§ WHAT NEEDS TO BE DONE: Copy out the data in full, keeping each line exactly as it reads.

PROVIDED DATA: Begin

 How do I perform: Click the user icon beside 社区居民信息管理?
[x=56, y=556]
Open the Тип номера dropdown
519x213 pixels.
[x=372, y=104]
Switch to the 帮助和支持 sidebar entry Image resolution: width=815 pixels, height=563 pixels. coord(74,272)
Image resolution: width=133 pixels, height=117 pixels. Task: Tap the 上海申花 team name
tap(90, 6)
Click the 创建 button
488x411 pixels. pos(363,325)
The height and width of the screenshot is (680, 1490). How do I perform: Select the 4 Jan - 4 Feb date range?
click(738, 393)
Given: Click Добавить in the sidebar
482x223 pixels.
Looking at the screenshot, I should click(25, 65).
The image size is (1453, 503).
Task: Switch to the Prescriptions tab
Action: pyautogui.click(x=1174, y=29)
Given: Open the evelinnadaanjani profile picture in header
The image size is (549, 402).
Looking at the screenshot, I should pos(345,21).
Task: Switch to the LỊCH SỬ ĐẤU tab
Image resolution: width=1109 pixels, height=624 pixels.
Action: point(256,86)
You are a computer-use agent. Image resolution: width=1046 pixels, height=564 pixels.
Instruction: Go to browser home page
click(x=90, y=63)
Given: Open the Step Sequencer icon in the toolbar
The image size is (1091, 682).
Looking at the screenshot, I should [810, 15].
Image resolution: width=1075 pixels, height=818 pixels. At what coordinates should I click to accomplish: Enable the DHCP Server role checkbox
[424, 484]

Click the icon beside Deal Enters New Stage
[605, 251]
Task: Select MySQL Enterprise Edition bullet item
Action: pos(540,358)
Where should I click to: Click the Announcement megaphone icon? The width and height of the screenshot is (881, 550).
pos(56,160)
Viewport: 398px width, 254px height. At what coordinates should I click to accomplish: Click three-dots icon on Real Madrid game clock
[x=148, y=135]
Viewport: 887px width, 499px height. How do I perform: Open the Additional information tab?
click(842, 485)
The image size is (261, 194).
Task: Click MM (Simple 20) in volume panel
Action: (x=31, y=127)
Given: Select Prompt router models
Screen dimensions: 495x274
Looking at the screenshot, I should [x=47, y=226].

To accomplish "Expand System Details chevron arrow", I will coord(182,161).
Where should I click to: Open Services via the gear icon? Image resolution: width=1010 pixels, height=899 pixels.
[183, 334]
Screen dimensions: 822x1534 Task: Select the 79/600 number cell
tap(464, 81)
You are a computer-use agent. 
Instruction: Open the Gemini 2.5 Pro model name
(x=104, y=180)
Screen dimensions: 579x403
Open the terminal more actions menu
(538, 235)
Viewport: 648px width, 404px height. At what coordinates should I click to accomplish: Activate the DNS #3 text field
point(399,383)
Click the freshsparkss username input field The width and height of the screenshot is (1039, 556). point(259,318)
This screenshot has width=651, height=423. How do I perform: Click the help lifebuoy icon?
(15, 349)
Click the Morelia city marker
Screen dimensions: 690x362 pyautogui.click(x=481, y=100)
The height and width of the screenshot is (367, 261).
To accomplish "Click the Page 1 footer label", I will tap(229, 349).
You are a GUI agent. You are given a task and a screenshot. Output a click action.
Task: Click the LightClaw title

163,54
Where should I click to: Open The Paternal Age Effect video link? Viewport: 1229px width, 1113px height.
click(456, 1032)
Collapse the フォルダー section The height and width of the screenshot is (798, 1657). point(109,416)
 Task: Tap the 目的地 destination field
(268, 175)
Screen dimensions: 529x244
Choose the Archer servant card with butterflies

PROVIDED DATA: End

§ TASK RESPONSE:
 How do I perform: Click the user icon beside 社区居民信息管理?
[x=56, y=556]
Open the Тип номера dropdown
519x213 pixels.
[x=372, y=104]
Switch to the 帮助和支持 sidebar entry Image resolution: width=815 pixels, height=563 pixels. coord(74,272)
Image resolution: width=133 pixels, height=117 pixels. Task: Tap the 上海申花 team name
tap(90, 6)
Click the 创建 button
488x411 pixels. pos(363,325)
The height and width of the screenshot is (680, 1490). How do I perform: Select the 4 Jan - 4 Feb date range?
click(738, 393)
Given: Click Добавить in the sidebar
482x223 pixels.
Looking at the screenshot, I should click(25, 65).
The image size is (1453, 503).
Task: Switch to the Prescriptions tab
Action: pyautogui.click(x=1174, y=29)
Given: Open the evelinnadaanjani profile picture in header
The image size is (549, 402).
Looking at the screenshot, I should pos(345,21).
Task: Switch to the LỊCH SỬ ĐẤU tab
Image resolution: width=1109 pixels, height=624 pixels.
Action: point(256,86)
You are a computer-use agent. Image resolution: width=1046 pixels, height=564 pixels.
Instruction: Go to browser home page
click(x=90, y=63)
Given: Open the Step Sequencer icon in the toolbar
The image size is (1091, 682).
Looking at the screenshot, I should [810, 15].
Image resolution: width=1075 pixels, height=818 pixels. At what coordinates should I click to accomplish: Enable the DHCP Server role checkbox
[424, 484]

Click the icon beside Deal Enters New Stage
[605, 251]
Task: Select MySQL Enterprise Edition bullet item
Action: pos(540,358)
Where should I click to: Click the Announcement megaphone icon? The width and height of the screenshot is (881, 550).
pos(56,160)
Viewport: 398px width, 254px height. At what coordinates should I click to accomplish: Click three-dots icon on Real Madrid game clock
[x=148, y=135]
Viewport: 887px width, 499px height. How do I perform: Open the Additional information tab?
click(842, 485)
The image size is (261, 194).
Task: Click MM (Simple 20) in volume panel
Action: (x=31, y=127)
Given: Select Prompt router models
Screen dimensions: 495x274
Looking at the screenshot, I should [x=47, y=226].

To accomplish "Expand System Details chevron arrow", I will coord(182,161).
Where should I click to: Open Services via the gear icon? Image resolution: width=1010 pixels, height=899 pixels.
[183, 334]
Screen dimensions: 822x1534 Task: Select the 79/600 number cell
tap(464, 81)
You are a computer-use agent. 
Instruction: Open the Gemini 2.5 Pro model name
(x=104, y=180)
Screen dimensions: 579x403
Open the terminal more actions menu
(538, 235)
Viewport: 648px width, 404px height. At what coordinates should I click to accomplish: Activate the DNS #3 text field
point(399,383)
Click the freshsparkss username input field The width and height of the screenshot is (1039, 556). point(259,318)
This screenshot has width=651, height=423. How do I perform: Click the help lifebuoy icon?
(15, 349)
Click the Morelia city marker
Screen dimensions: 690x362 pyautogui.click(x=481, y=100)
The height and width of the screenshot is (367, 261).
To accomplish "Click the Page 1 footer label", I will tap(229, 349).
You are a GUI agent. You are given a task and a screenshot. Output a click action.
Task: Click the LightClaw title

163,54
Where should I click to: Open The Paternal Age Effect video link? Viewport: 1229px width, 1113px height.
click(456, 1032)
Collapse the フォルダー section The height and width of the screenshot is (798, 1657). point(109,416)
 Task: Tap the 目的地 destination field
(268, 175)
Screen dimensions: 529x244
Choose the Archer servant card with butterflies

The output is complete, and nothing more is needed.